** Work instruction **
From the article below on attracting ideal customers, write out word for word the passage between "Think, Plan and" and "your ideal customer?", inclusive.

** Text excerpt **
-*-*-

Think, Plan and Act Big
02380 560833

How to attract your ideal customers

11 months ago

sales image

Do you have some customers that are frankly a complete pain to deal with?   Maybe they argue about price, or they don’t communicate with you (except to complain).  Perhaps they don’t pay their invoices without being chased, or they don’t give you referrals.  Chances are they just generally stress you out, and take up more of your time and energy than is warranted.

The fact of the matter is, you’ll always get the customers you’re willing to accept.  Well, maybe now is the time to raise your standards, and get some better customers!

Who is your ideal customer?

If you’re just starting out or trying hard to grow your business, you may think that any paying customer is a customer worth having.  I’d argue that some customers are more trouble than they’re worth. There are some who actually cost you money every time you deal with them.

The 80:20 rule (also called the Pareto Principle) states that 80% of your business comes from 20% percent of your customers.  This also means that 80% of your grief will generally come from just 20% of your customers.  So what can you do to stack the odds in your favour?

Well, the first thing I would recommend is that you have a think about what makes a great customer, from your perspective, then make a list of those qualities.  This may include factors like:

  • not quibbling about price;
  • willingness to refer other businesses to us;
  • paying your invoices on time;
  • not giving unreasonable deadlines;
  • being appreciative of what you do;
  • treating your staff in a polite and courteous way.
Any questions?
Call us on 02380 560833

Time to grade your customers!

Now, with your ideal customer in mind, go through your existing customer database and categorise them into four grades – A, B, C or D.

An A-grade customer is your favourite kind of customer.  They probably pay your invoices on time, are pleasant to deal with, happy to pay your quoted price, refer other people to you, spend a reasonable amount with you and generally meet all the criteria you listed for your ideal customers.  In fact, if all your customers were like this, your life would be a lot easier!

B-grade customers are still good customers, although they don’t quite fit your ideal customer blueprint.  They might be more price conscious, or not buy as much from you, but they still pay on time and don’t give you problems.

C-grade customers give you some challenges.  They’re the type that haggle for a discount every time you deal with them, bring back goods frequently because they’ve changed their mind, or expect you to deliver at the last minute.  They don’t take your advice, and will tend to pay late and need chasing.

D-grade customers are those you wish you didn’t have to deal with at all.  They are the ones that cause a scene, complain about everything, who treat you and your staff discourteously and don’t pay you what they owe you without being hounded.  Dealing with this sort of person or company takes up your time, energy and patience, and frankly you wish they’d just take their custom elsewhere – preferably to one of your competitors!

Any questions?
Call us on 02380 560833

Well, the simple truth is that you don’t have to put up with D-grade customers, or even C-grade customers, if you don’t want to.  When you decide exactly who you want to do business with, you’ll start to attract that type of customer.  Remember, one bad customer can ruin your day, and that can affect the way you deal with your other customers and your staff.

Move your customers up the scale

If you feel brave enough, just take the bull by the horns and “sack” your worst customers.  You can tell them you’re no longer able to give them the level of service they need, and perhaps refer them on to another supplier.  Then to ensure your remaining customers and your new customers work with you in the way you want, you need to create some new rules and procedures that will protect you from bad customers, and stick to them.  For example:

  • Reduce your credit terms;
  • Discontinue entry-level programmes;
  • Stop giving discounts;
  • Beef up your credit control procedures, e.g. by charging interest on late payments.

-*-*-

** Stored data **
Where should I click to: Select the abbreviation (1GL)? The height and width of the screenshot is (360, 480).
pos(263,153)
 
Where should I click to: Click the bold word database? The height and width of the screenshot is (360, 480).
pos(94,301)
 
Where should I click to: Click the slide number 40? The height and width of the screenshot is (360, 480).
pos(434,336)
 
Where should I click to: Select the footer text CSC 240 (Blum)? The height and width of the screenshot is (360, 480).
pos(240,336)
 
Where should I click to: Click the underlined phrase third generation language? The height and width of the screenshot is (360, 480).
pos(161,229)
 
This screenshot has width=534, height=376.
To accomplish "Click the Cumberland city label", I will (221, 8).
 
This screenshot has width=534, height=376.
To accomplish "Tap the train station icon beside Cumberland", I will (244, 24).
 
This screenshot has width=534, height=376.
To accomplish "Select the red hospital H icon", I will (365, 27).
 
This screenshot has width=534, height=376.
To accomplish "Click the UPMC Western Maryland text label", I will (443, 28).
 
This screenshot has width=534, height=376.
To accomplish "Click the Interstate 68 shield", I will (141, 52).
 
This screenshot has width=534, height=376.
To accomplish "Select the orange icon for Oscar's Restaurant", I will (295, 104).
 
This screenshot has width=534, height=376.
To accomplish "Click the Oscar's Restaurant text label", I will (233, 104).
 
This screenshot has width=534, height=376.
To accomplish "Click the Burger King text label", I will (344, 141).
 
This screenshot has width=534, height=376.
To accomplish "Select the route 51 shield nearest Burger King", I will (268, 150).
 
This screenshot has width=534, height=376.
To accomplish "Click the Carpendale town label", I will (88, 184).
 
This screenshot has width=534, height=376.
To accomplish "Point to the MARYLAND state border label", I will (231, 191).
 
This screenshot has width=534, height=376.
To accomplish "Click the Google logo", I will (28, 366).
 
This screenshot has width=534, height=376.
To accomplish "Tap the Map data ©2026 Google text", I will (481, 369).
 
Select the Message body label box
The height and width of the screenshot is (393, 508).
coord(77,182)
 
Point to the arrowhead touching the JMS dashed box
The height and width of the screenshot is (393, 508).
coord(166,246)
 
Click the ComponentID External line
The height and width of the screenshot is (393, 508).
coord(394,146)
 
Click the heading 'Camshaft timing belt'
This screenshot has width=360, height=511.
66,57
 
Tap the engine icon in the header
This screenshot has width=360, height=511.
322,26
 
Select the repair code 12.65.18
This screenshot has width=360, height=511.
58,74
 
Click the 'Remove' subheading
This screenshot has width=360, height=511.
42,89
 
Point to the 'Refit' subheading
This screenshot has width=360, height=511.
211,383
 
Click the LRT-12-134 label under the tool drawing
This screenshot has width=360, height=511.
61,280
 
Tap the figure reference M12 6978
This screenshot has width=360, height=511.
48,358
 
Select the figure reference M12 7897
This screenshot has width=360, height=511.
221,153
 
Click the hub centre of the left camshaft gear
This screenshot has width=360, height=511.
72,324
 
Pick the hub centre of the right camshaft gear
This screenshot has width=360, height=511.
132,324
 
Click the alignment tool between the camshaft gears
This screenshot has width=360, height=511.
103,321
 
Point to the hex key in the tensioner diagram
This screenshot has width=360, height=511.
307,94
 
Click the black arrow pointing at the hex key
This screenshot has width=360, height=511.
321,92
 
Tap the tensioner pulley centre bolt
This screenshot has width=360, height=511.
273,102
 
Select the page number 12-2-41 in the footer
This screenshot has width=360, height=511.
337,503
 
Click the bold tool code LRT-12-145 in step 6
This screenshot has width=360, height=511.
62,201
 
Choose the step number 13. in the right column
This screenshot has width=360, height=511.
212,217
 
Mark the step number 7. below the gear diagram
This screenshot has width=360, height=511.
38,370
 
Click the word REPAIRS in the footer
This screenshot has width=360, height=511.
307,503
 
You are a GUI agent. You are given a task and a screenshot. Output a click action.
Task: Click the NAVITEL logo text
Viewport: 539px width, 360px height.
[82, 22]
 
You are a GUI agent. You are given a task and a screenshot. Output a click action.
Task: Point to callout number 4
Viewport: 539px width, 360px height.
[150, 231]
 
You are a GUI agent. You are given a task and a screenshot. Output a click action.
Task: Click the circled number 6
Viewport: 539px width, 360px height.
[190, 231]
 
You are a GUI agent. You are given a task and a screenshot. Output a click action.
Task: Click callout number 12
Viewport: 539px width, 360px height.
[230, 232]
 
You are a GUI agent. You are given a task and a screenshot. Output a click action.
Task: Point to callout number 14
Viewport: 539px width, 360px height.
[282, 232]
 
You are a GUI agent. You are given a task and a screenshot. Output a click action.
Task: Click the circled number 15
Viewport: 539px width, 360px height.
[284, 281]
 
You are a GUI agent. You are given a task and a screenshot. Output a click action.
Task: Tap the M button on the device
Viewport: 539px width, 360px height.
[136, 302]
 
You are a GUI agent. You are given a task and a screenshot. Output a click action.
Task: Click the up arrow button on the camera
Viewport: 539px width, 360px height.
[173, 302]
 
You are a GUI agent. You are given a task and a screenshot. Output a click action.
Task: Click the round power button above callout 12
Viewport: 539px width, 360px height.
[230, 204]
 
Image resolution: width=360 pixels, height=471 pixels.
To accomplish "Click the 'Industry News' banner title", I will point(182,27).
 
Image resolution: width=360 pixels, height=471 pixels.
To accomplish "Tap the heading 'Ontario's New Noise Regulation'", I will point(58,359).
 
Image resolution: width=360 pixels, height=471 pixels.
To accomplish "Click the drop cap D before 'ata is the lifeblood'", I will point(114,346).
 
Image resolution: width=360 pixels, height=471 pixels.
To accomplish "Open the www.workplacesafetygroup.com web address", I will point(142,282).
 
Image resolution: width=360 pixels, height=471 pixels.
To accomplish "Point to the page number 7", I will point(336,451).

-*-*-

** Task output **
Think, Plan and Act Big
02380 560833

How to attract your ideal customers

11 months ago

sales image

Do you have some customers that are frankly a complete pain to deal with?   Maybe they argue about price, or they don’t communicate with you (except to complain).  Perhaps they don’t pay their invoices without being chased, or they don’t give you referrals.  Chances are they just generally stress you out, and take up more of your time and energy than is warranted.

The fact of the matter is, you’ll always get the customers you’re willing to accept.  Well, maybe now is the time to raise your standards, and get some better customers!

Who is your ideal customer?